Germany’s Chancellor: ‘Anyone Who Incites Antisemitism Must Expect to Be Prosecuted’
German Chancellor Olaf Scholz on Thursday condemned the ongoing discrimination faced by the Jewish community, calling it “outrageous and shameful.”
Scholz emphasized that combating antisemitism is a task for all citizens, highlighting its growing importance amid “increasingly shameless attempts to normalize far-right positions.”
The German leader was speaking at an event organized by the International Auschwitz Committee, which was formed by survivors of the infamous Nazi death camp to promote Holocaust education and fight discrimination, during a ceremony in Berlin ahead of the 80th anniversary of the liberation of Auschwitz on Monday.
The Holocaust is “a responsibility that each and every one of us bears in our country,” regardless of religion or family history, Scholz said.
Approximately 6 million Jews were killed during the Holocaust, with about 1 million of them murdered at Auschwitz before its liberation by Soviet troops on Jan. 27, 1945.
“They were gassed, shot, they died of hunger, forced labor, and medical experiments,” Scholz said. These were “more than a million unique people, individuals, wives and husbands, boys and girls, grandmothers and grandfathers.”
He also honored other Holocaust victims, including Sinti and Roma, political opponents of the Nazi regime, homosexuals, the sick, and people with disabilities.
“Anyone who supports terrorism, anyone who incites antisemitism must expect to be prosecuted,” Scholz said at the event.
Germany has experienced a sharp spike in antisemitism since the Palestinian terrorist group Hamas’s massacre across southern Israel on Oct. 7, 2023, amid the ensuing war in Gaza.

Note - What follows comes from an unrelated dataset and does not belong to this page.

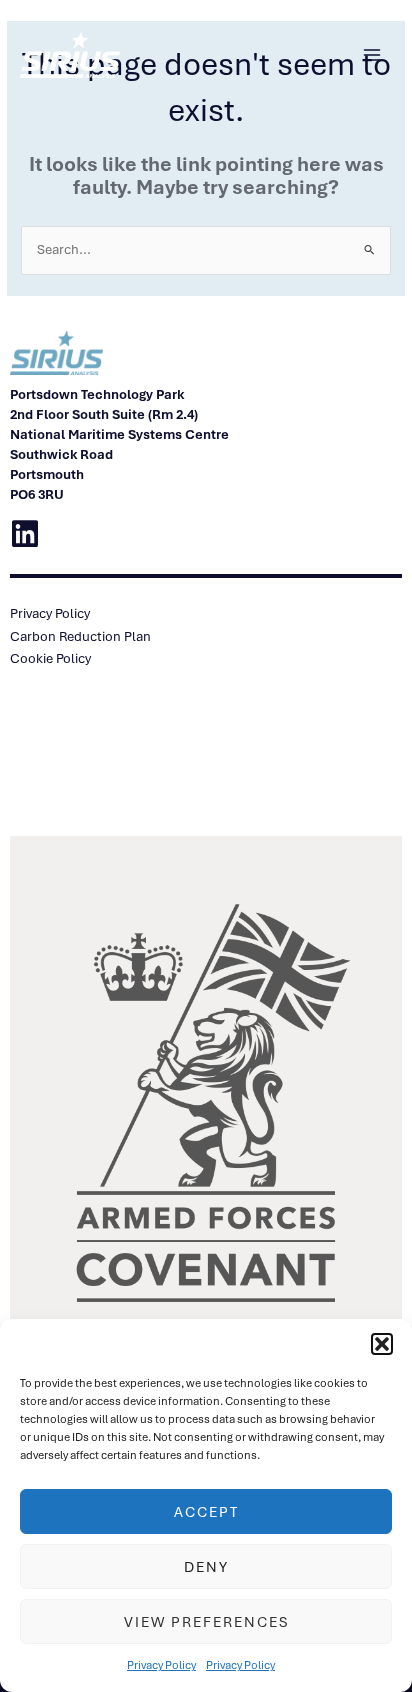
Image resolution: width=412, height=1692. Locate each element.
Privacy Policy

In just the first six months of 2024 alone, the number of antisemitic incidents in Berlin surpassed the total for all of the prior year and reached the highest annual count on record, according to Germany’s Federal Association of Departments for Research and Information on Antisemitism (RIAS).
The figures compiled by RIAS were the highest count for a single year since the federally-funded body began monitoring antisemitic incidents in 2015, showing the German capital averaged nearly eight anti-Jewish outrages a day from January to June last year.
According to the Anti-Defamation League (ADL), police registered 5,154 antisemitic incidents in Germany in 2023, a 95 percent increase compared to the previous year.
However, experts believe that the true number of incidents is much higher but not recorded because of reluctance on the part of the victims.
“Only 20 percent of the antisemitic crimes are reported, so the real number should be five times what we have,” Felix Klein, the German federal government’s chief official dealing with antisemitism, told The Algemeiner in an interview in 2023.
On Thursday, Scholz denounced recent attacks on individuals due to their beliefs, gender, or skin color.
“This fight for the inviolability of the dignity of each and every individual continues,” he said. “Our responsibility, 80 years on, is to resist this hatred.”
On Monday, a service will be held at Auschwitz to mark International Holocaust Remembrance Day, which Germany has observed since 1996.
The event will be attended by Britain’s King Charles, French President Emmanuel Macron, German President Frank-Walter Steinmeier, Scholz, and German Vice-Chancellor Robert Habeck.
At the 75th anniversary of the Nazi death camp’s liberation, more than 100 Auschwitz survivors participated in the celebrations in person. Steinmeier has now invited several survivors to travel to the camp for the upcoming event, with fewer than 50 expected to attend.
“There are fewer and fewer,” Steinmeier’s office said. “It is a special feature of the meeting that it will be one of the last with survivors.”